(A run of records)
━━━━━━━━━━━━━━━━━━━━

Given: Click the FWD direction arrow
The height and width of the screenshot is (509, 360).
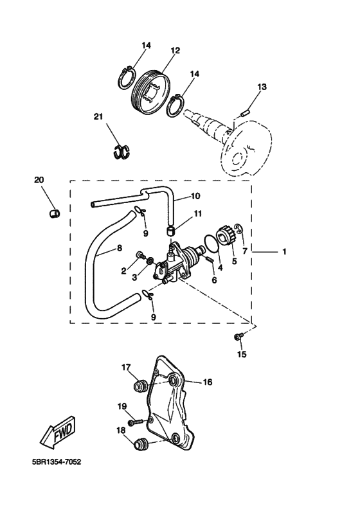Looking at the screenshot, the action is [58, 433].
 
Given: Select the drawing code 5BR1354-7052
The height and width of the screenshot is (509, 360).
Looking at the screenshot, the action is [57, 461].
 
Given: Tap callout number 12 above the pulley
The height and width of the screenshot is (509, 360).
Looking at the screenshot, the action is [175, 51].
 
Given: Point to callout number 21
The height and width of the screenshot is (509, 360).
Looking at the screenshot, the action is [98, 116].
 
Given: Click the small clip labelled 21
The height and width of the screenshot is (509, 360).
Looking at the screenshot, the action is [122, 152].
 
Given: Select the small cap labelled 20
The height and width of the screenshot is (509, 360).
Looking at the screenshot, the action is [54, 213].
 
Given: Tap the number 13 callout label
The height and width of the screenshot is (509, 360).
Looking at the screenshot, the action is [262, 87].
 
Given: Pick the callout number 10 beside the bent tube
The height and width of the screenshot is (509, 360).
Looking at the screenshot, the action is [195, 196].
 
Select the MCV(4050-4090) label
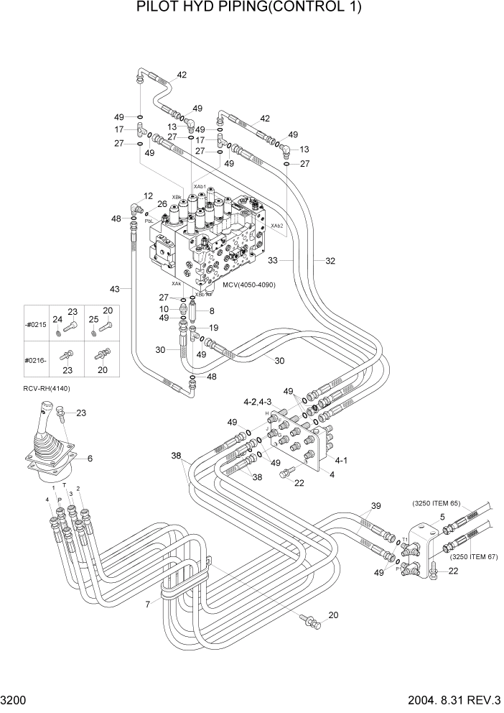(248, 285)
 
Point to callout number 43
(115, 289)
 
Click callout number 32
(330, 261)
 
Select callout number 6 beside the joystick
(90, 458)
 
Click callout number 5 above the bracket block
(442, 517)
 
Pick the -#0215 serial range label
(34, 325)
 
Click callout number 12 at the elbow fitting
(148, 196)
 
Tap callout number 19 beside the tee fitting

━━━━━━━━━━━━━━━━━━━━

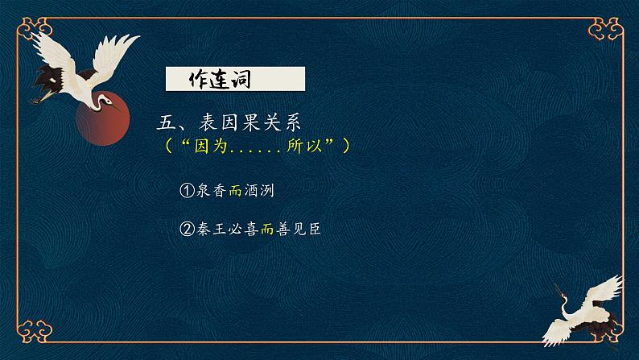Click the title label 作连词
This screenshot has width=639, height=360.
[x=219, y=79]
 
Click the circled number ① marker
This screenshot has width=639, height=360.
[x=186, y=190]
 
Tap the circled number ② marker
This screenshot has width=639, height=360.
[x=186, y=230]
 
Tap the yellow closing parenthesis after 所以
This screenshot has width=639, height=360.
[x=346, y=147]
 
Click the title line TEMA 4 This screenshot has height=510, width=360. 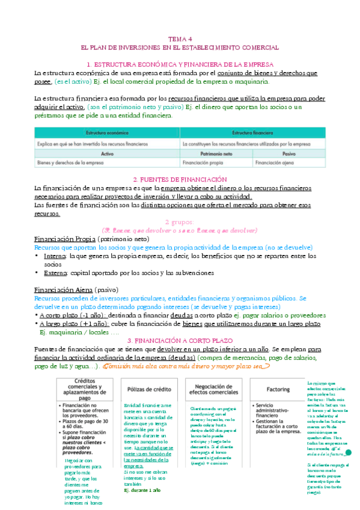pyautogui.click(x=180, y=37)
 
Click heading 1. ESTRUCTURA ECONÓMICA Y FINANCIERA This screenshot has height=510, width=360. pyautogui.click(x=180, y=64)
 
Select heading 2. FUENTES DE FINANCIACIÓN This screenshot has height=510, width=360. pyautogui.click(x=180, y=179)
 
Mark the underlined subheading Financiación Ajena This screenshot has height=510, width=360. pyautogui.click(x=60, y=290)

━━━━━━━━━━━━━━━━━━━━

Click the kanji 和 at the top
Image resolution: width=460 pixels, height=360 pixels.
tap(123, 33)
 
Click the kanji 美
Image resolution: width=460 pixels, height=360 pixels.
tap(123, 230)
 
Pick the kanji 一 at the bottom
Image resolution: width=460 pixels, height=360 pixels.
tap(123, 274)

━━━━━━━━━━━━━━━━━━━━

Copy the data word for word from the line with "Given: Click the FWD direction arrow" up to and including the line with "Tap callout number 19 beside the tee fitting", leaving the pictures out of your answer.

→ WRITTEN RESPONSE:
Given: Click the FWD direction arrow
The height and width of the screenshot is (509, 360).
Looking at the screenshot, the action is [58, 433].
 
Given: Select the drawing code 5BR1354-7052
The height and width of the screenshot is (509, 360).
Looking at the screenshot, the action is [57, 461].
 
Given: Tap callout number 12 above the pulley
The height and width of the screenshot is (509, 360).
Looking at the screenshot, the action is [175, 51].
 
Given: Point to callout number 21
The height and width of the screenshot is (509, 360).
Looking at the screenshot, the action is [98, 116].
 
Given: Click the small clip labelled 21
The height and width of the screenshot is (509, 360).
Looking at the screenshot, the action is [122, 152].
 
Given: Select the small cap labelled 20
The height and width of the screenshot is (509, 360).
Looking at the screenshot, the action is [54, 213].
 
Given: Tap the number 13 callout label
The height and width of the screenshot is (509, 360).
Looking at the screenshot, the action is [262, 87].
 
Given: Pick the callout number 10 beside the bent tube
The height and width of the screenshot is (509, 360).
Looking at the screenshot, the action is [195, 196].
 
Select the MCV(4050-4090) label
(248, 285)
 
Point to callout number 43
(115, 289)
 
Click callout number 32
(330, 261)
 
Select callout number 6 beside the joystick
(90, 458)
 
Click callout number 5 above the bracket block
(442, 517)
 
Pick the -#0215 serial range label
(34, 325)
 
Click callout number 12 at the elbow fitting
(148, 196)
 
Tap callout number 19 beside the tee fitting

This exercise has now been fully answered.